■ What the task asks
Through the line that contains "1200x790 pixels.", return the data below exactly, starting at its first line; leave the rest out.

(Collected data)
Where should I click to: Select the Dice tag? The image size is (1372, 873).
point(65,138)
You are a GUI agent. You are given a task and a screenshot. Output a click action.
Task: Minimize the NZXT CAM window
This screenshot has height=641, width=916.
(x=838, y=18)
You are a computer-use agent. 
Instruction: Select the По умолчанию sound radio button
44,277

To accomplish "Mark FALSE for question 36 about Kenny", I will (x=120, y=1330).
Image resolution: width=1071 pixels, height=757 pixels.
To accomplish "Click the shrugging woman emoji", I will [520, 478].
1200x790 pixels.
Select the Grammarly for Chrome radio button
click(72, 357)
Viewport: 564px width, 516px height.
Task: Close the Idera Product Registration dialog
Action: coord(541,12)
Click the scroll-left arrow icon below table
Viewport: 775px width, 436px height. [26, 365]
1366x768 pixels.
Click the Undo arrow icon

■ Problem solution
Where should I click to: Select the Dice tag? The image size is (1372, 873).
point(65,138)
You are a GUI agent. You are given a task and a screenshot. Output a click action.
Task: Minimize the NZXT CAM window
This screenshot has height=641, width=916.
(x=838, y=18)
You are a computer-use agent. 
Instruction: Select the По умолчанию sound radio button
44,277

To accomplish "Mark FALSE for question 36 about Kenny", I will (x=120, y=1330).
Image resolution: width=1071 pixels, height=757 pixels.
To accomplish "Click the shrugging woman emoji", I will [520, 478].
1200x790 pixels.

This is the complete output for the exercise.